Extrait à lire -
01020 - Réciproquement, nous
organiserons la vie économique sur des bases qui lui
soient propres. Ce n'est pas une phrase en l'air, vous
allez en voir des applications concrètes. Supposez un
instant que vous venez de placer la vie économique sur
ses propres bases, vous l'avez soustraite à l'emprise
de l'Etat, votre premier soin ayant été d'enlever à
l'Etat une fonction des plus concrètes.Vous allez donc
lui enlever la monnaie, la gestion de la monnaie. Vous
devez restituer cette fonction à la vie économique.
Sur les divers territoires où les hommes sont passés,
par leur travail, de l'économie naturelle à l'économie
basée sur l'argent, leur premier soin a été de choisir
un signe monétaire qui puisse devenir un intermédiaire
entre la marchandise et la valeur fiduciaire de cette
marchandise. Les économistes ne cessent de discuter
pour savoir si l'argent a une simple valeur
fiduciaire, si un billet de banque n'est qu'un chèque,
ou si l'argent est une marchandise. Une telle
discussion peut durer très longtemps car l'argent est
à la fois l'un et l'autre. D'un côté, l'argent est une
marchandise car il sert d'intermédiaire dans le
processus économique. De l'autre, il est une valeur
fiduciaire, puisque l'Etat fixe la valeur de sa
monnaie par une loi. Mais qu'elle soit l'une ou
l'autre, la monnaie doit être restituée entièrement à
la vie économique.
Il y aura une autre réforme à
introduire, mais il faudra le faire très
progressivement. Elle devra intervenir sur le plan
international. Cela demandera beaucoup de temps car
l'Angleterre, nation servant de pilote pour le
commerce mondial et à qui nous devons d'avoir une
monnaie basée sur l'or, n'abandonnera pas facilement
l'étalon or. Cela demandera donc beaucoup de temps. A
ce moment, l'organisation économique ayant été mise
sur un pied d'indépendance vis-à-vis de l'Etat, une
fois chargée de la gestion de la monnaie et de tout le
système monétaire, cette organisation n'aura plus
besoin d'avoir une marchandise «or» comme moyen
d'échange intermédiaire entre les autres
marchandises. L'organisation économique n'aura pas
besoin de cela. L'organisation économique se servira
toujours de l'or, mais pour permettre les échanges
internationaux. On s'apercevra à ce moment que la
seule base permanente et solide, la véritable base de
toute la vie économique, peut servir en même temps de
base pour fixer la valeur de la monnaie. L'or est
devenu une monnaie uniquement pour avoir été considéré
progressivement par les hommes comme une marchandise
particulièrement recherchée, ils se sont donc mis
d'accord pour apprécier la valeur de l'or, pour lui
donner une valeur. Peut-être que cette affirmation
vous paraîtra peu sérieuse; elle l'est en tout cas
davantage que celles des économistes chevronnés. La
valeur de l'or repose uniquement sur un accord tacite
des hommes au sujet de cette valeur. On pourrait
choisir d'autres matières et leur donner une valeur.

Données fournies -

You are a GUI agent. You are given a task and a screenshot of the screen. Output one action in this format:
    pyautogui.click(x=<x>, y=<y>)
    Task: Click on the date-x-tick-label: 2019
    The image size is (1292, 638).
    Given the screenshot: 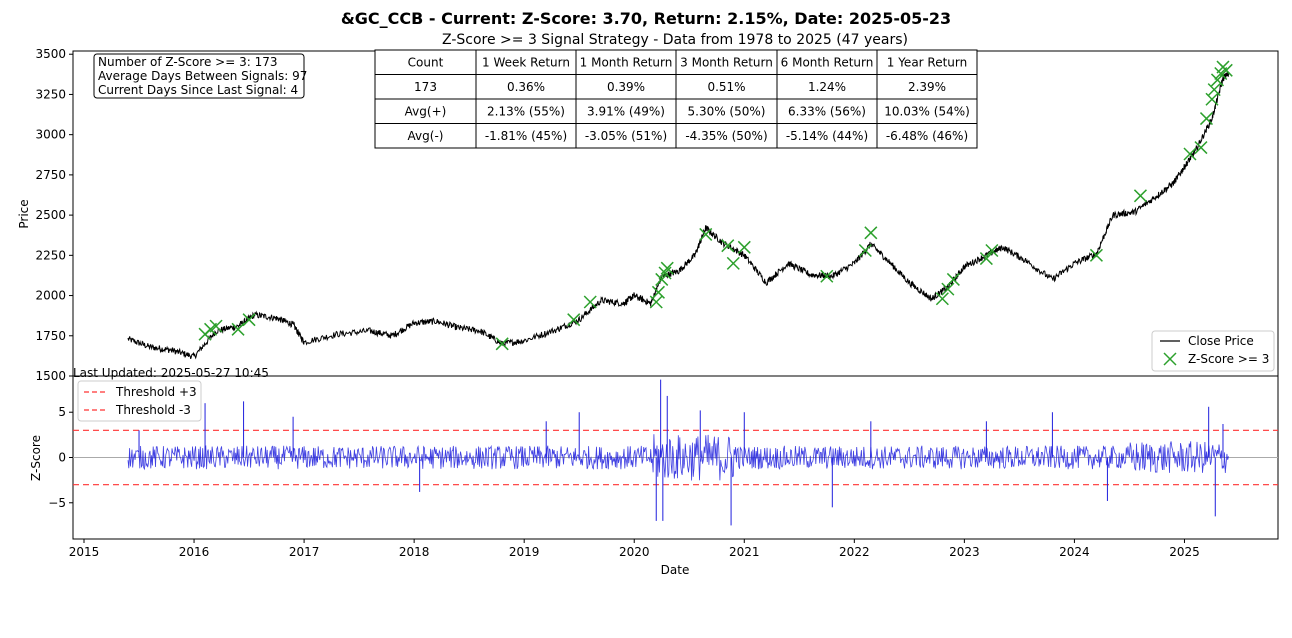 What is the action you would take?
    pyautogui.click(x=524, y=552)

==

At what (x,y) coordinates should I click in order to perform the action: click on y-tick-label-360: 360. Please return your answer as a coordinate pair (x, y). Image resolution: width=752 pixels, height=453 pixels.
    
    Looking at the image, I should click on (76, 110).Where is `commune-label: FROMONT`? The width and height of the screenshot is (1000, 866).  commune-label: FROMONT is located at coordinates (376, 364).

Consigne - Reproduisez mot pour mot l'extrait sur la monnaie, en commençant à « 01020 - Réciproquement, nous » et en terminant à « à la vie économique. ». Le matériel qui précède est distinct de l'extrait sur la monnaie.

Réponse attendue -
01020 - Réciproquement, nous
organiserons la vie économique sur des bases qui lui
soient propres. Ce n'est pas une phrase en l'air, vous
allez en voir des applications concrètes. Supposez un
instant que vous venez de placer la vie économique sur
ses propres bases, vous l'avez soustraite à l'emprise
de l'Etat, votre premier soin ayant été d'enlever à
l'Etat une fonction des plus concrètes.Vous allez donc
lui enlever la monnaie, la gestion de la monnaie. Vous
devez restituer cette fonction à la vie économique.